** Text provided **
++++++++

Thus, the scale of distributed system is a fundamental influence on its design. Mechanisms which work well in a small distributed system fail to be adequate in the context of larger system. Scalability should thus be a primary consideration in the design of distributed system.

Coda provides resiliency to server and network failures through the use of two distinct but complementary mechanisms. One mechanism, server replication, stores copies of a file at multiple servers. The other mechanism, disconnected operation, is a mode of execution, in which a caching site temporarily assumes the role of replication site. Disconnected operation is particularly useful for supporting portable clients.

A fundamental issue is how files are named and located in distributed environment. Coda offers true location transparency: the name of the file contains no location information. Rather, this information is obtained dynamically by clients during normal operation. It is simpler and more convenient for a user to remember logical name devoid of location information.

The caching of data at clients contributes most to scalability in distributed file system. Coda cache is on the local disk, with a further level of file caching by the UNIX kernel in main memory. Disk caches contribute to scalability by reducing network traffic and server load on client reboots. They also contribute to scalability in the more indirect way by enabling disconnected operation in Coda. Since disconnected operations allows user to continue in the event of remote failure, and since the latter tends to be more numerous as a system grows, caching on local disks can be viewed as contributing to scalability. When a client caches an object, the server hands out a promise (called a callback) that it will notify the client before allowing any other client to modify that object. This approach minimizes server load and network traffic, thus enhancing scalability. Callbacks further improve scalability by making it viable for clients to translate pathname entirely locally.

An important issue related to caching is the granularity of data transfers between client and server. The approach used in Coda is to cache entire files. This enhances scalability by reducing server load, because clients need only contact servers on file open and close requests. The far more numerous read and write operations are invisible to servers and cause no network traffic. Whole-file caching also simplifies cache management, because clients only have to keep track of files, not individual pages, in their cache. It also offers another important advantage: remote failures are only visible on open and close operations. But it also has two drawbacks. First, files larger than the local disk cannot be accessed. Second, the latency of open requests is proportional to file size, and can be intolerable for extremely large files. The creators of Coda think that simplicity and robustness of this model outweigh the merits of partial-file caching scheme.

  1. Design Principles for Scalability

The essence of the Coda strategy is to decompose a large distributed system into a small nucleus that changes relatively slowly, and a much larger and less static periphery. From the perspective of security and operability, the scale of the system appears to be that of the nucleus. But from perspective of performance and availability, a user at the periphery receives almost stand-alone service. Such a strategy is feasible and effective.

++++++++

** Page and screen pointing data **
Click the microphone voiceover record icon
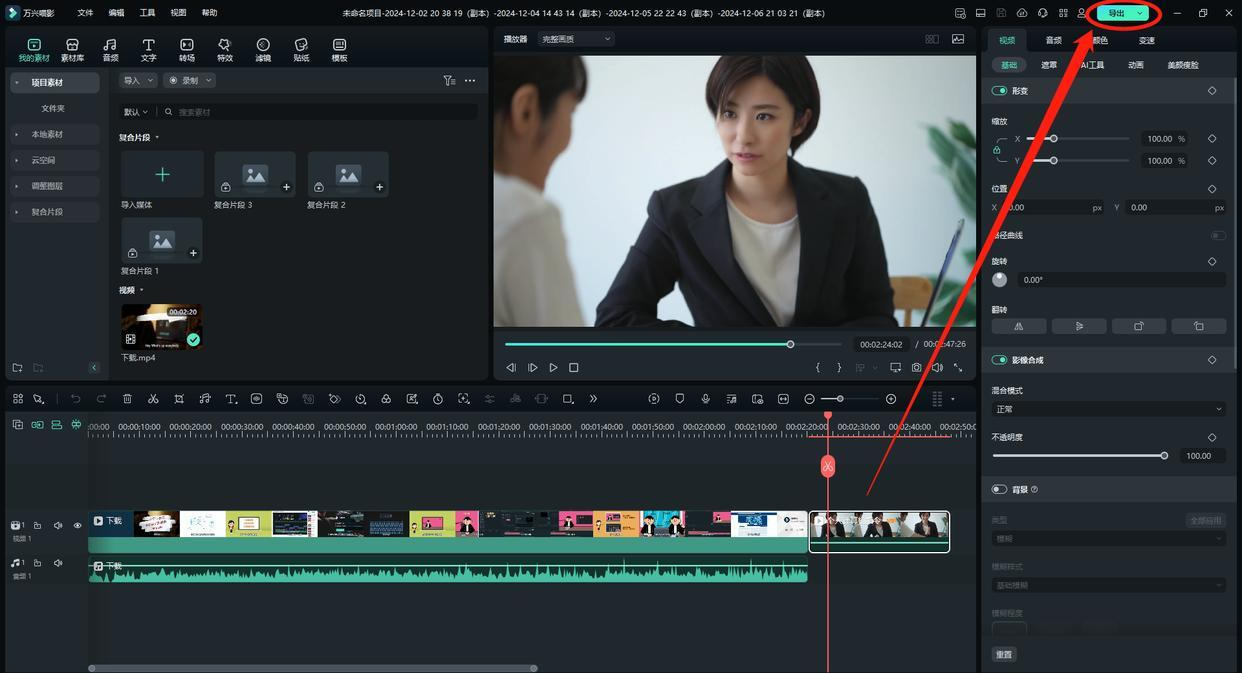 click(705, 399)
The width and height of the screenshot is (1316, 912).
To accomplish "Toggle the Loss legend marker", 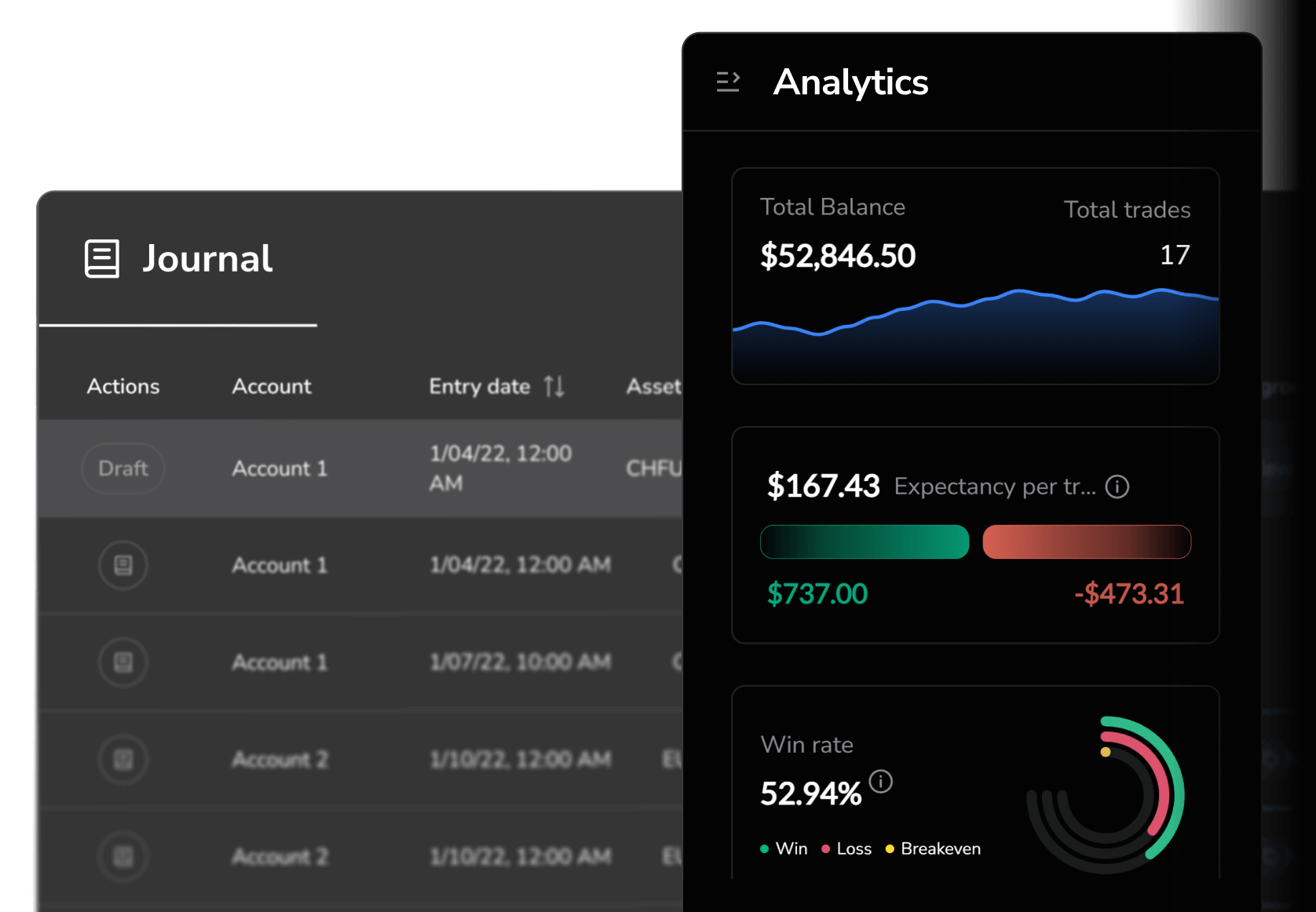I will pos(825,848).
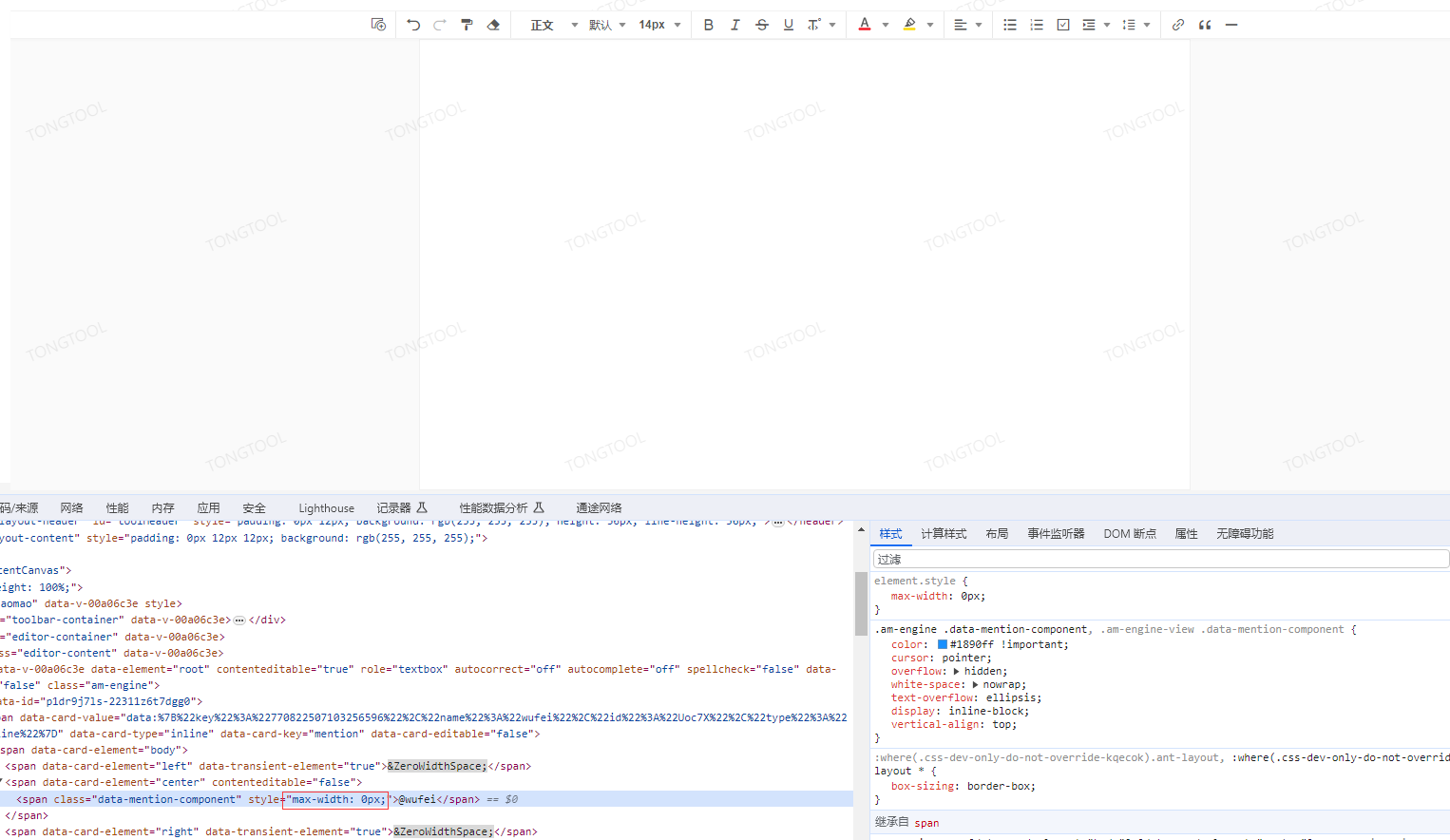Apply a numbered list
This screenshot has height=840, width=1450.
[x=1037, y=25]
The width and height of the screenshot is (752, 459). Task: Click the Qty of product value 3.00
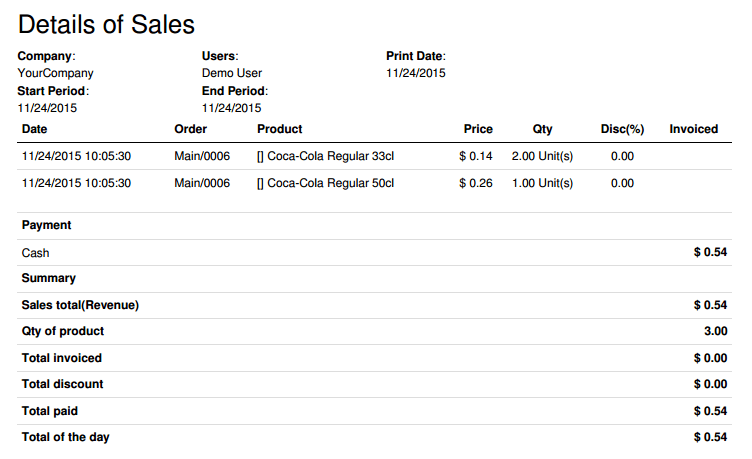point(715,331)
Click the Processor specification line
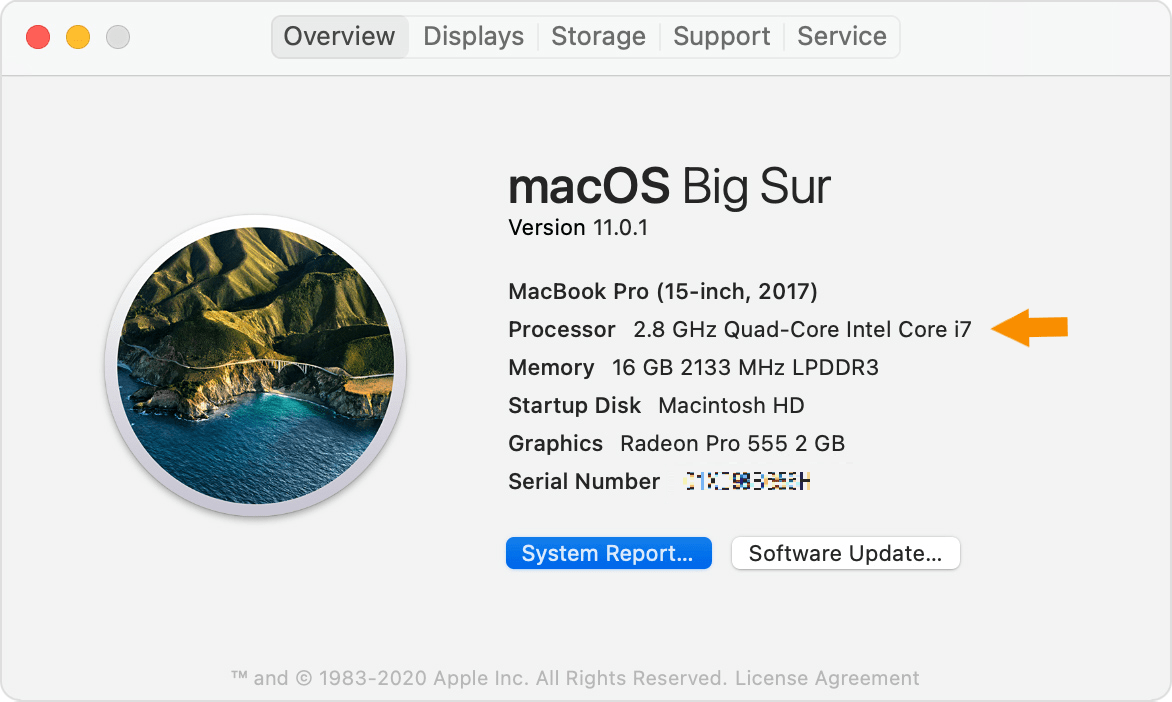The image size is (1172, 702). click(739, 329)
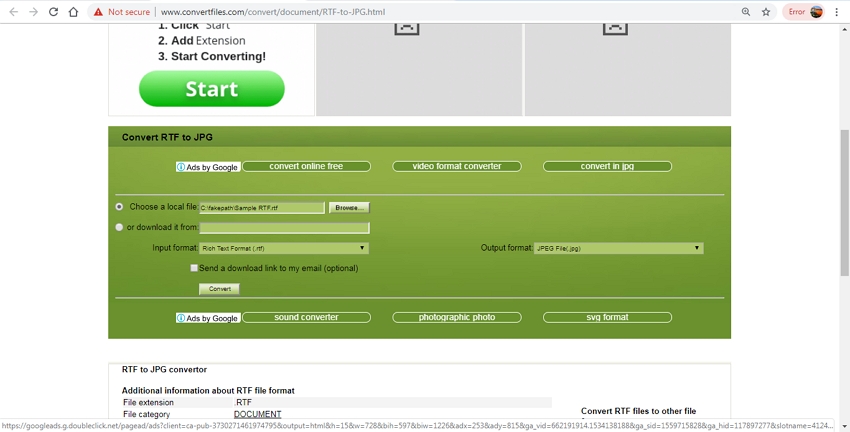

++++++++

** Prompt **
From the passage on the Coda file system, output the text between "Thus, the scale" and "of distributed system.", inclusive, word for word.

** Answer to the task **
Thus, the scale of distributed system is a fundamental influence on its design. Mechanisms which work well in a small distributed system fail to be adequate in the context of larger system. Scalability should thus be a primary consideration in the design of distributed system.